There is a so-called "magic trick" that goes like this:
"A farmer has five chickens. He foolishly buys two foxes." Pennies stand for the foxes and chickens. You have one penny in each hand, for each fox, and 5 pennies on the table, standing for each chicken. You close your hands into fists, so people never again see what is inside your hand until the end of the story.
"The farmer leaves for the night, telling the foxes not to take the chickens. The first thing the foxes do when the farmer leaves is take the chickens." You pick up the chickens one-by-one, alternating hands, symbolizing that the foxes are taking the chickens and splitting them evenly.
"Then the farmer returns. The foxes hear him coming, so they return the chickens." You put the five chickens/pennies back, one by one, alternating hands.
"But as soon as the farmer leaves, the foxes again take the chickens." As before, you pick up the pennies/chickens one by one alternating hands.
"But the farmer was suspicious of the foxes. This time he crept back without the foxes hearing him. And what did he find?" You open your hands. "The two foxes were sleeping together, and the five chickens were fine." There are two pennies/foxes in one hand and five pennies/chickens in the other.
How it is Done
I really shouldn't tell you how to do the "trick". After all, if we are expecting the students to figure out the trick, then you should be expected to do the same. There is no magic, no slight-of-hand, and nothing going on other than what was described above.
The puzzle of course is that, seeing how the chickens were taken and returned, you would expect each hand to have the same number of pennies (approximately). How did it get so off from even (5 to 2)?
What Does This Teach?
There's a concept or two, here, though I am not exactly sure what it is. The puzzle is completely mathematical. But there is no well-known concept here that I can find. It reminds though of a constant nagging problem that occurs in a variety of different disguises.
For example, determining the median of a set of numbers is straightforward when there are an odd number of numbers, but all of a sudden becomes problematic when there are an even number of numbers.
Or, the hundredth number in this set <1,3,5....> is around 200, but is it 199 or 201?
So maybe the concept is that when things should divide evenly but don't, you can't just ignore the error.
What made me think of this was a person trying to divide a pile of cards into three equal piles, correctly (and insightfully) dealing the cards into three piles, then getting the answer wrong because she went from right to left to right to left to right etc. and gave too many cards to the center pile.
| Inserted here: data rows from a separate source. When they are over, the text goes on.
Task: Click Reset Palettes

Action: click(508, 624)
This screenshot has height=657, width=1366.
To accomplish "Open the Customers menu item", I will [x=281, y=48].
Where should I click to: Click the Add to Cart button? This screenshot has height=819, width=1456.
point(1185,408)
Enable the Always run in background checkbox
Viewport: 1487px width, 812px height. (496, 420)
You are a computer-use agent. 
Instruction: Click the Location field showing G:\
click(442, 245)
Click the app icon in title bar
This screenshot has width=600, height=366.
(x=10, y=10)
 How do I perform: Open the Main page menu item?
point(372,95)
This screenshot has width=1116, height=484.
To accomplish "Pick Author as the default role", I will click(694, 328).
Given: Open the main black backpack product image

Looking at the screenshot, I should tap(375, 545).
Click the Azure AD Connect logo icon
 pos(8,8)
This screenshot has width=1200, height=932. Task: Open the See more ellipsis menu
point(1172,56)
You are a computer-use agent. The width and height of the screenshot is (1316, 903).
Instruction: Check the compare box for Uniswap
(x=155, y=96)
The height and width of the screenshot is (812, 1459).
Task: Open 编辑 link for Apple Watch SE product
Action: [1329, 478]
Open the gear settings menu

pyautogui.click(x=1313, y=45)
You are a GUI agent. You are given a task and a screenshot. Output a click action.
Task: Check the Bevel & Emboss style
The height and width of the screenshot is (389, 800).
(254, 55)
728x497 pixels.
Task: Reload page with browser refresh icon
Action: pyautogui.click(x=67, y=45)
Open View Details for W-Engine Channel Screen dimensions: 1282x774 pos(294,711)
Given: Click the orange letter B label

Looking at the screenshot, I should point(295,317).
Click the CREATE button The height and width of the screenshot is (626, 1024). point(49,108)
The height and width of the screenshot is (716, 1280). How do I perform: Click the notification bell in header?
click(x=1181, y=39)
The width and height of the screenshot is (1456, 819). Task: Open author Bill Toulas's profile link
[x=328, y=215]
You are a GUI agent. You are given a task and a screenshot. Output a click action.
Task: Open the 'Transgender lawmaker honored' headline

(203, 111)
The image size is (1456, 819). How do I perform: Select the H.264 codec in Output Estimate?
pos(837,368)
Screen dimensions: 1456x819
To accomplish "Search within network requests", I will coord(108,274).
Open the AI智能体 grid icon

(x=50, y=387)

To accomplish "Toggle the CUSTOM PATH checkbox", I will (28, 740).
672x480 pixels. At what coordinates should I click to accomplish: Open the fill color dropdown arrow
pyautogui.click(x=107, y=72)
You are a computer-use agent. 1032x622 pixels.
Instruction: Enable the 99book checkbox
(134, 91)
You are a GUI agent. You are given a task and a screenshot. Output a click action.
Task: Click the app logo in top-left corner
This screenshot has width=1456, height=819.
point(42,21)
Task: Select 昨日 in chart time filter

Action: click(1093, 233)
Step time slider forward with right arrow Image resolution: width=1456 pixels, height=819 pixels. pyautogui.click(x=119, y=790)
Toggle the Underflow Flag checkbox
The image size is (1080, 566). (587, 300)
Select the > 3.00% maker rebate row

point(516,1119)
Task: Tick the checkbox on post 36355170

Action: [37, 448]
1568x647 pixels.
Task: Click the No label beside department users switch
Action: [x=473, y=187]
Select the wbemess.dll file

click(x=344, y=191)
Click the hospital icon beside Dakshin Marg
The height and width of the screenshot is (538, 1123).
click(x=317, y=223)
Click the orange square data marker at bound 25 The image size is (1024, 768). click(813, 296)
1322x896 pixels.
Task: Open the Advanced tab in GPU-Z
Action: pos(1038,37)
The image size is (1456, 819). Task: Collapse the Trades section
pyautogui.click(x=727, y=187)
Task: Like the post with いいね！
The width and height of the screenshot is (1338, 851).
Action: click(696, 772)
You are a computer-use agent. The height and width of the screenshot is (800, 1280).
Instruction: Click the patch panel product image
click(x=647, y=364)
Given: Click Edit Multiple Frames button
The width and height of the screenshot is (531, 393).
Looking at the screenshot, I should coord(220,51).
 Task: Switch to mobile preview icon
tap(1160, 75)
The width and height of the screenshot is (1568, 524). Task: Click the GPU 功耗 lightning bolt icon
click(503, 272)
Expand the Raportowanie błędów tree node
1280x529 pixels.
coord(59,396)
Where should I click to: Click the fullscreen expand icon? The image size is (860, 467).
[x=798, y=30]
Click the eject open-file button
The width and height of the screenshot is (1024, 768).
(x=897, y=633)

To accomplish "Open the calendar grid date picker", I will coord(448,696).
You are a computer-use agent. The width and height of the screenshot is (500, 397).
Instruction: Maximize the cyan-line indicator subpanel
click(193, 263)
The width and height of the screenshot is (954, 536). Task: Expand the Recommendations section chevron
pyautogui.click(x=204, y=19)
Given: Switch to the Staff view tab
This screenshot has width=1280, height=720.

I first did the trick, then did it again. When someone said they knew how to do it, I let them try it. Mostly, people think they can do it, but they end up with 4 and 3, not 5 and 2.
In both classes, I wandered off when someone else started doing the trick. I brought in a bag of pennies and started handing them out so that people could try it themselves. Actually, it was a student's idea, and I just happened to have a bag of pennies. But it is a great idea.
It turns out that there are several levels of hints. The hardest hint, but the most useful, is to run through the trick to the place where they think there is 1 penny in each hand, then show them that one hand doesn't have any pennies.
There also is a longer story about passing things out evenly, and the importance of going first when there is an odd number of things to be taken.
I gave some students the problem of doing the trick when there are six chickens. Of course, nothing can be done.
Nice followup. A farmer had 5 chickens. Everything was fine until he bought two foxes and two wolves. You show two pennies in each hand. Now the farmer leaves and they grab the chickens, the farmer comes back and they put the chickens back, this happens again, and then for a third time the farmer leaves and they take the chickens. The wolves are unhappy, because the foxes got all of the chickens. And you show them one hand with two pennies and the other hand with seven.